EXERCISE DESCRIPTION |
Turn the lines starting with the one containing "Identify the location" and going on through the end of the entries into a Markdown table with the columns Row and Entry line, skipping blank lines. Leave the pictures out.

DATA SHOWN |
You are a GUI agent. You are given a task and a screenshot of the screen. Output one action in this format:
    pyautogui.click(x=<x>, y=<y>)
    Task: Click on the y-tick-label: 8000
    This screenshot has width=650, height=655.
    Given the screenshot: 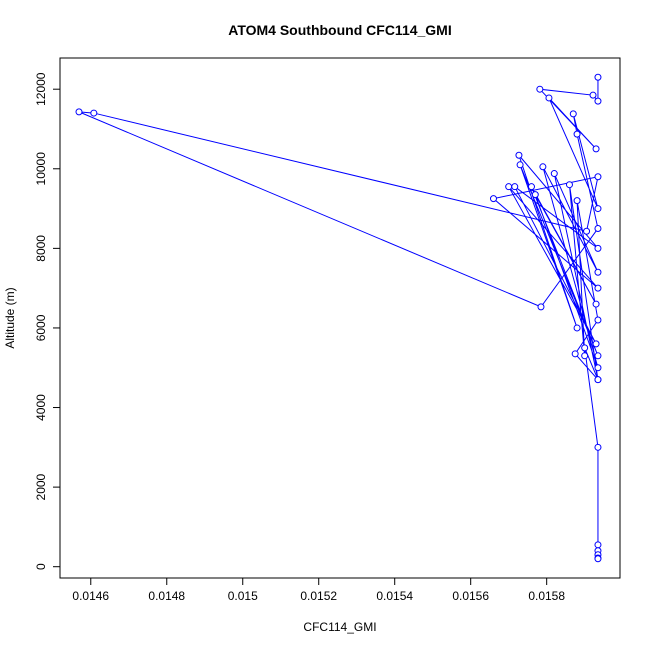 What is the action you would take?
    pyautogui.click(x=41, y=248)
    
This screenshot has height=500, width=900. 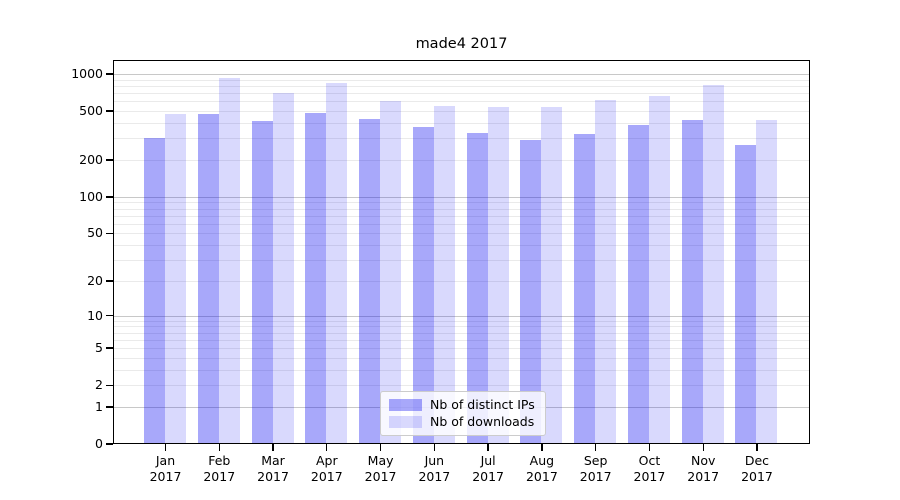 I want to click on bar-downloads-dec, so click(x=767, y=282).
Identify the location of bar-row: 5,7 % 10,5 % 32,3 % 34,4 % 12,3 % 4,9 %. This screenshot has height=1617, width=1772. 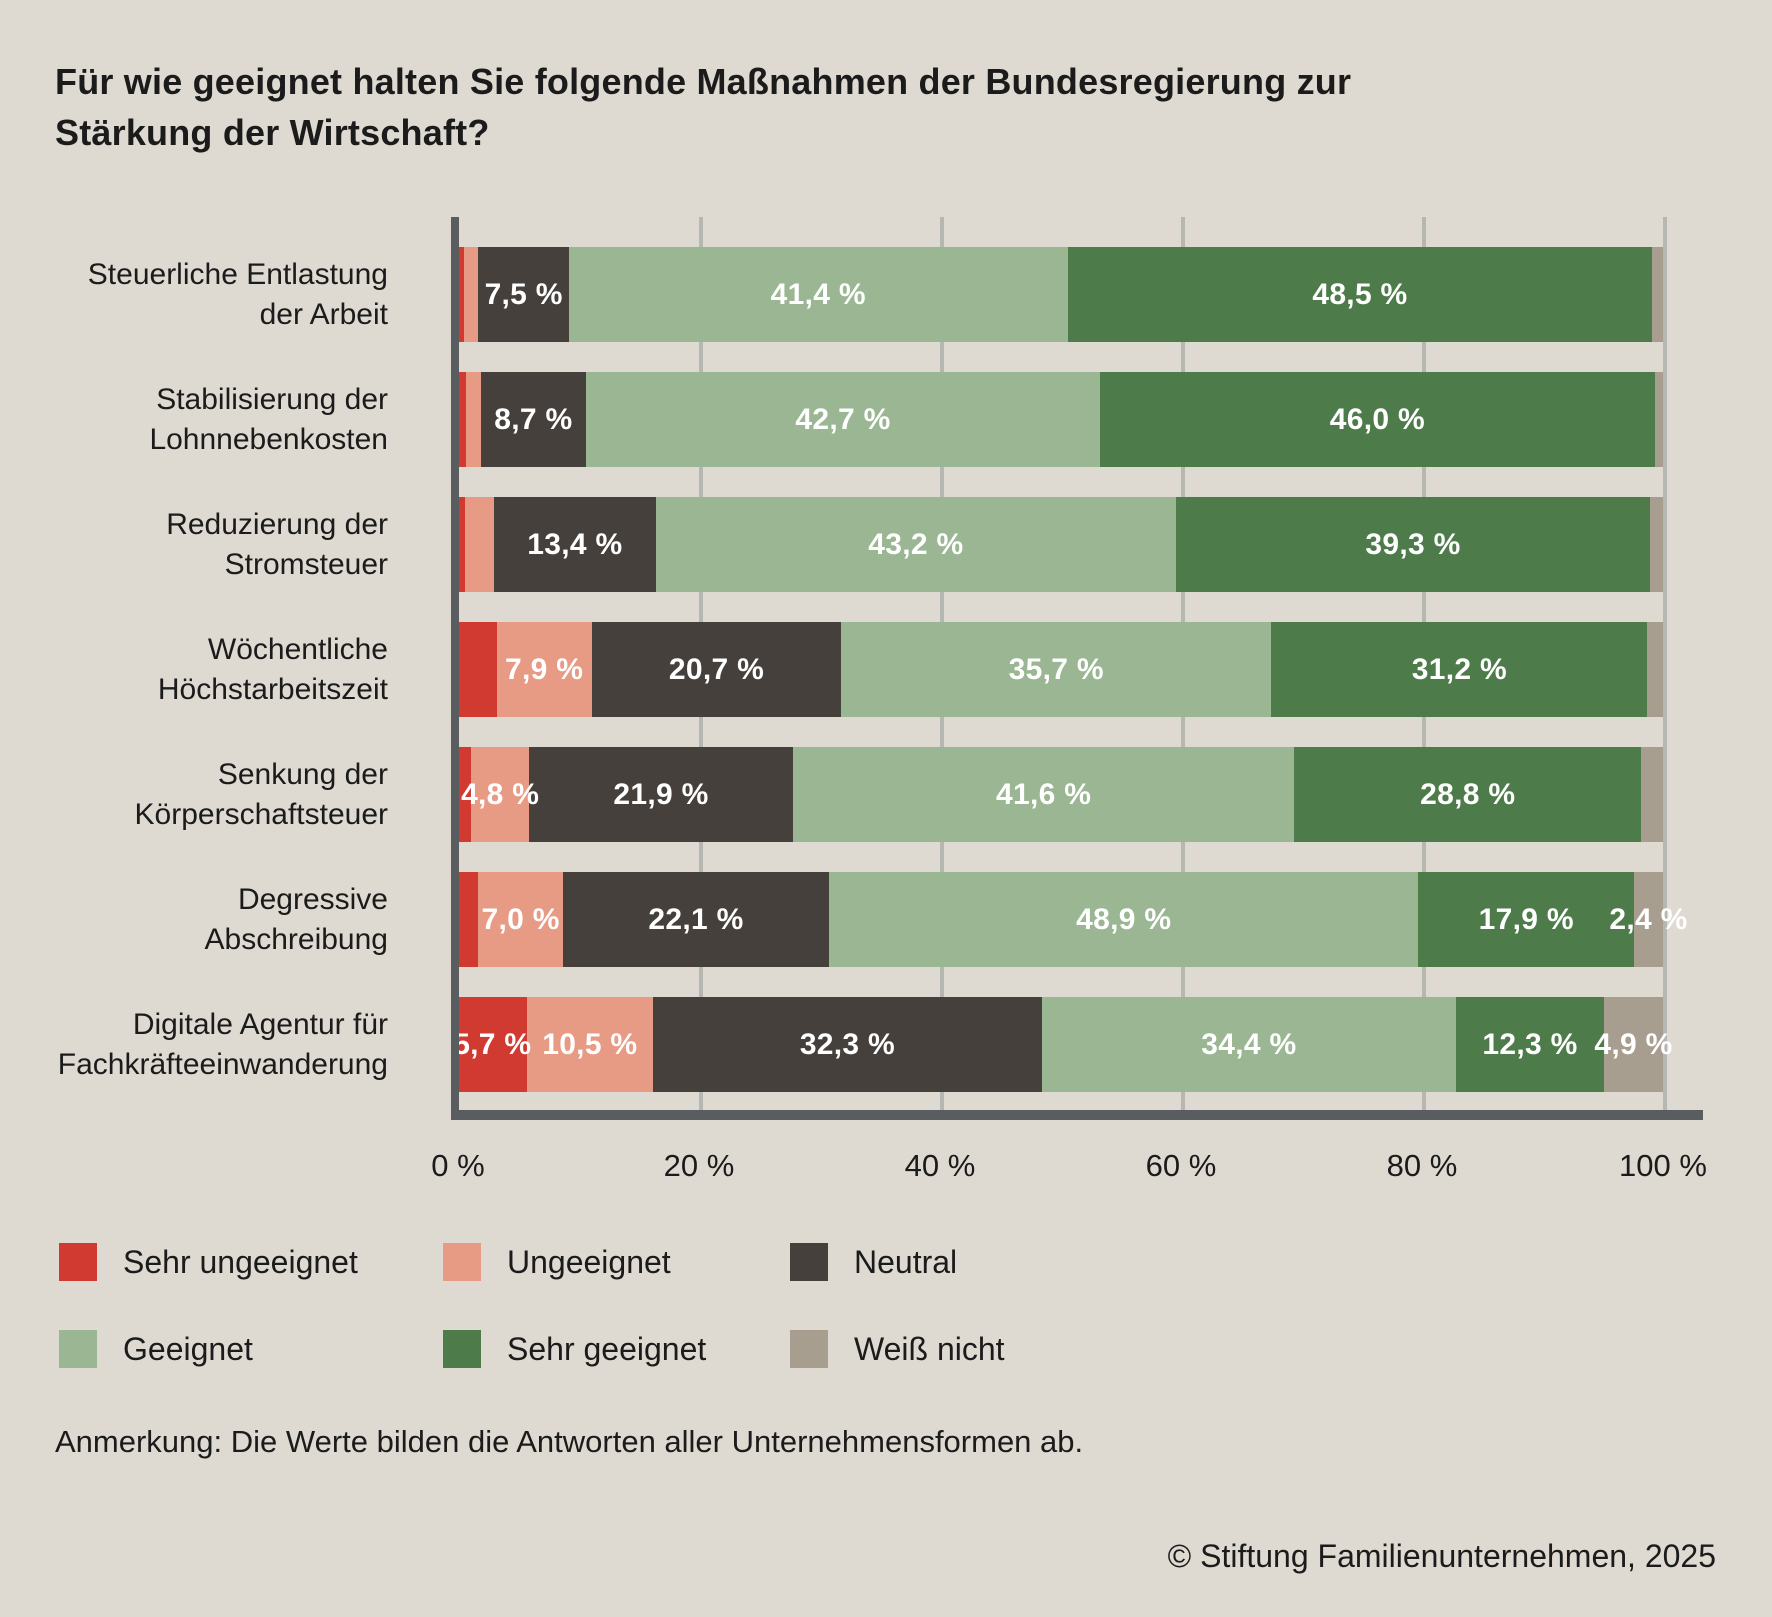
(1062, 1044).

ANSWER FOR THIS EXERCISE |
| Row | Entry line |
|---|---|
| 1 | Identify the location of bar-row: 5,7 % 10,5 % 32,3 % 34,4 % 12,3 % 4,9 %. This screenshot has height=1617, width=1772.  |
| 2 | (1062, 1044). |